BTW, what I like to do is test your acting abilities, by giving you a totally different emotion to play the scene you just read. instead of anger, which may be the way it was written, do it this time playing pain.

Nervous? Well that's okay. Out of the 40 people, there was ONE who KNOCKED OUR SOCKS OFF. And her hands were shaking. That's okay. Just don't draw any attention to it.

Some no-no's. Don't be late. Don't complain if you had to wait. (No one waited more than a few minutes today because we were ahead, although I'm writing this while we wait for the last person of the day who is late).

Just remember, you could be the best actor of the day and just not have the right look. And there's sometimes when someone with a different look actually makes me rethink the role. You never know.
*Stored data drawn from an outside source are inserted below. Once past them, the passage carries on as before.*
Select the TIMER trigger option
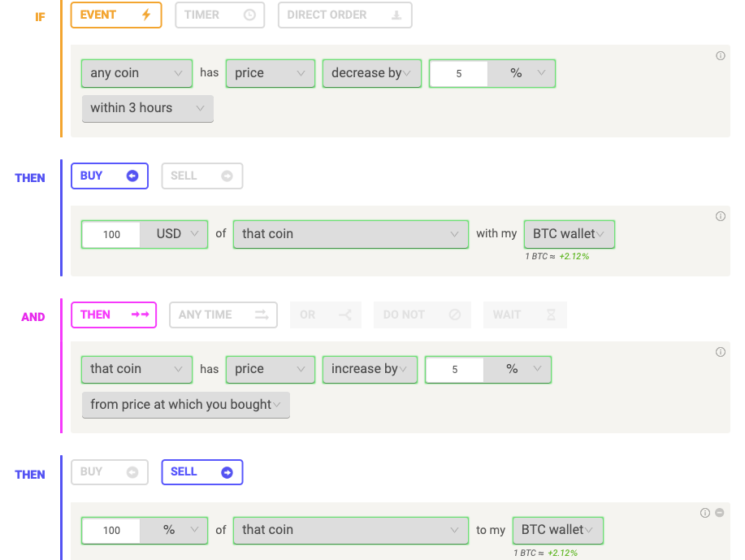pos(219,15)
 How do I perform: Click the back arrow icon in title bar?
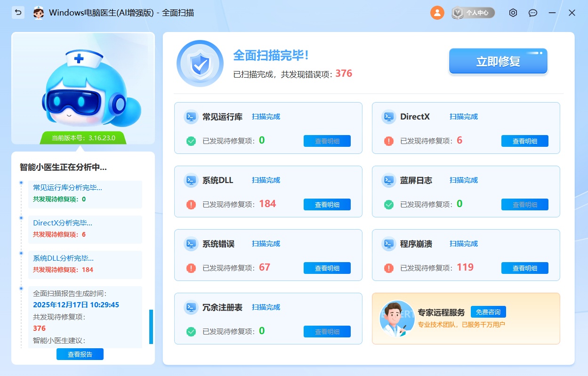(18, 13)
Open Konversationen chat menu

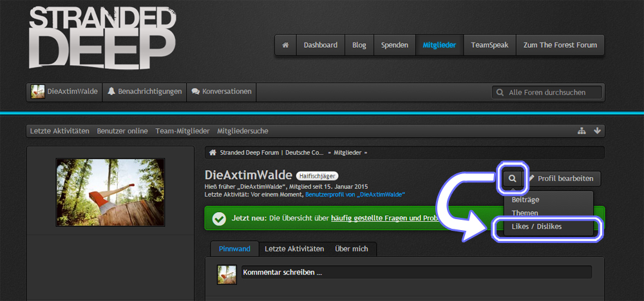point(222,92)
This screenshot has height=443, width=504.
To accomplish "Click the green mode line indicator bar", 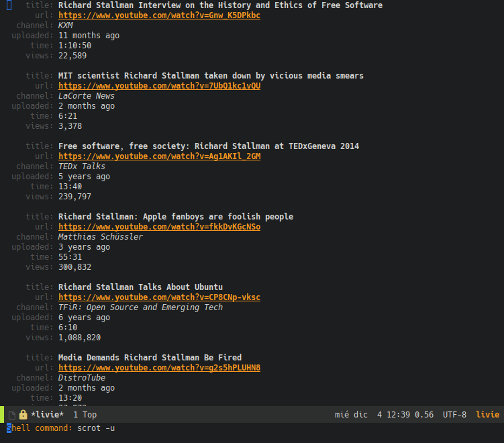I will click(x=2, y=414).
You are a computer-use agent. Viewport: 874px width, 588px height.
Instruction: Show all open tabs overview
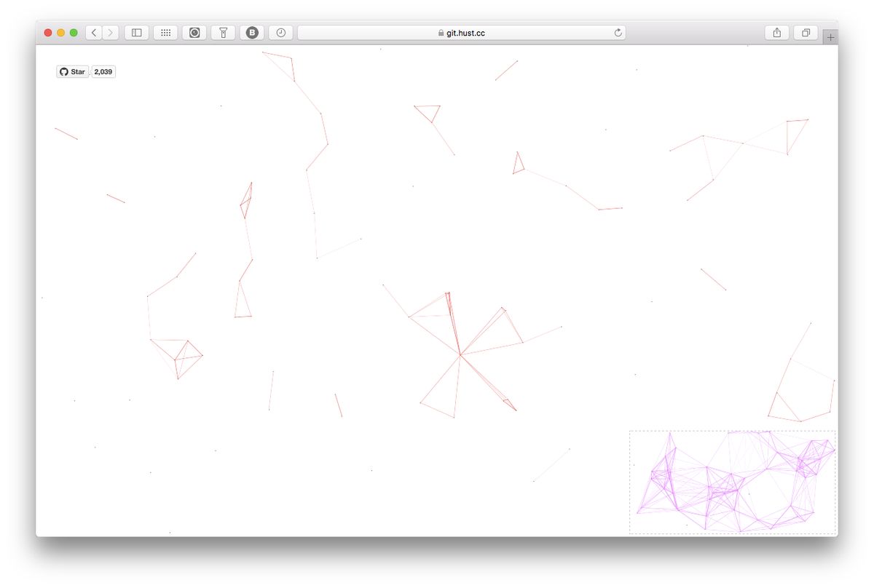[x=806, y=32]
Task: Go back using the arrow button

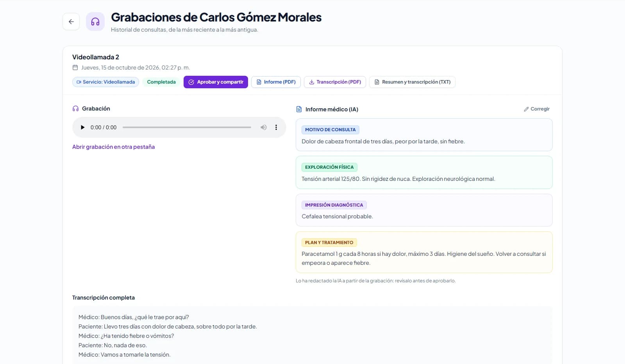Action: pyautogui.click(x=71, y=21)
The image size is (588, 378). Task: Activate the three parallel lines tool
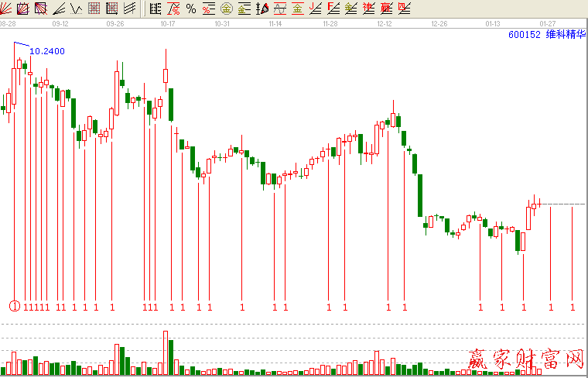(131, 9)
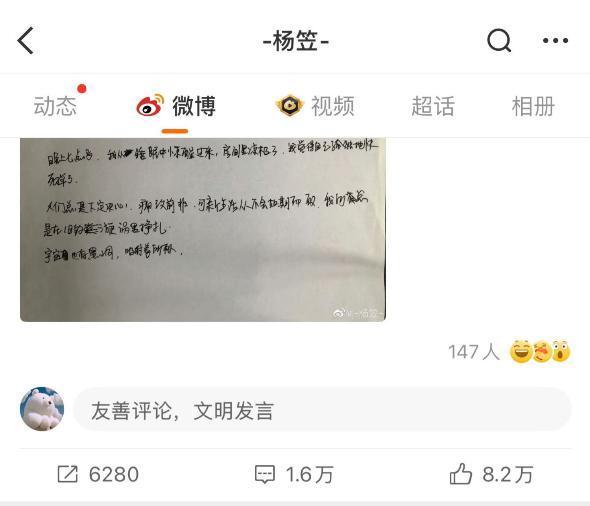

Sometimes, an actor's audition will be short because they nailed it and I have nothing left to see from them. Other times, they're a strong possibility and I work them over and over to see if they can make it.

There have been times that someone was not the right look in the audition, but because they so impressed me, I cast them in a future project or in a different role. Actually, this has happened a lot. So remember, the role your auditioning is misleading-- you're also auditioning for the director for all future stuff as well.

Another long day in the audition room in NYC.